Task | Within the listing that follows, how many lines contain the word "element"? Only the number is wanted.

╭─ Task material

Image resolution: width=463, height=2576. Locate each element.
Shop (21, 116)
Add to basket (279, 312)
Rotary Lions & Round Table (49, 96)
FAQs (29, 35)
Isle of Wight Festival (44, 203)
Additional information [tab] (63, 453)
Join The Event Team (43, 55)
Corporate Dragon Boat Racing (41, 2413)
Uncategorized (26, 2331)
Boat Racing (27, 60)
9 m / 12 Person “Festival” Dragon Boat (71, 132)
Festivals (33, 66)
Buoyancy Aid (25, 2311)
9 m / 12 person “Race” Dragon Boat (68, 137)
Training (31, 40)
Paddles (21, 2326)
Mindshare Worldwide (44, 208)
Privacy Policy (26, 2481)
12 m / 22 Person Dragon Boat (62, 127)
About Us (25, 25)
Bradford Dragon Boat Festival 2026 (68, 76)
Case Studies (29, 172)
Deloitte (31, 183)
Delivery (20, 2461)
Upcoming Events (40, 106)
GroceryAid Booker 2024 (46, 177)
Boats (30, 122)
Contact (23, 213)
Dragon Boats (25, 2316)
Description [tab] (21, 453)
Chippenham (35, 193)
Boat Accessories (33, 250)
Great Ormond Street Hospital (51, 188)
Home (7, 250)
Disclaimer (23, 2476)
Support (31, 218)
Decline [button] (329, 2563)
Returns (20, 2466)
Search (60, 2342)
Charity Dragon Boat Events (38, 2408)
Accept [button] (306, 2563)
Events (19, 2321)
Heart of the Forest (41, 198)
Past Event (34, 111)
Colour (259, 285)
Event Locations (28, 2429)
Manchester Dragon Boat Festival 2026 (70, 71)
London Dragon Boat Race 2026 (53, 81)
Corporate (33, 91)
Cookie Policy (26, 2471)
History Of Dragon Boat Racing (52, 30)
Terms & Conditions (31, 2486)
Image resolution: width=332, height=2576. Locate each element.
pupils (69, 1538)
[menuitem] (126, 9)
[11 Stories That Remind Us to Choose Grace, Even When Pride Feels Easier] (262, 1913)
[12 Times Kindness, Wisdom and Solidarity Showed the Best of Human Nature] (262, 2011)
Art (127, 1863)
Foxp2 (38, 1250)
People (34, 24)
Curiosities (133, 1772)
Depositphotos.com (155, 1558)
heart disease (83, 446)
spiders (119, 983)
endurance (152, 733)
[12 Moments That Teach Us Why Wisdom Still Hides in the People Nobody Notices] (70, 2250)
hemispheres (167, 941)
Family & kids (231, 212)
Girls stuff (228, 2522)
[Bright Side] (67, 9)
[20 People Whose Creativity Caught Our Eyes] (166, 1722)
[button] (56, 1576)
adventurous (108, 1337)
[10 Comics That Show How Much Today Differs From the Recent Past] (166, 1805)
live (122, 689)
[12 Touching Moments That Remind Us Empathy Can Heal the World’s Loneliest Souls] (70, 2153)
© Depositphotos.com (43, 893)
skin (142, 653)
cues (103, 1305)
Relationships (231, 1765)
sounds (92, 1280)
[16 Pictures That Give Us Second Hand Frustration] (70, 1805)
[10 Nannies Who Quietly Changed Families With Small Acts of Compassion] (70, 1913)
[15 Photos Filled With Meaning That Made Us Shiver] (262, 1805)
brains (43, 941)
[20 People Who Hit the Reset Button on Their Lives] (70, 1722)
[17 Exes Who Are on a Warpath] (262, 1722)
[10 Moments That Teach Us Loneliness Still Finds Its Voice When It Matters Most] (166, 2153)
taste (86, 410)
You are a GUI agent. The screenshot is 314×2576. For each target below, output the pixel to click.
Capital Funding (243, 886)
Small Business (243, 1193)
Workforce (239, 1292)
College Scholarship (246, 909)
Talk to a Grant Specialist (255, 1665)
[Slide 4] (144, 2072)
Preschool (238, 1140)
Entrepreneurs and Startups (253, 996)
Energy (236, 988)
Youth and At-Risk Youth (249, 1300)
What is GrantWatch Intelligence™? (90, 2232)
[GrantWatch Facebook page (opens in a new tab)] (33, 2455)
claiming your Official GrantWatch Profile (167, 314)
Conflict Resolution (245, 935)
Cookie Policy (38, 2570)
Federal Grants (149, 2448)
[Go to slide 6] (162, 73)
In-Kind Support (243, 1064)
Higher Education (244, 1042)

╰─

Completed exercise | 2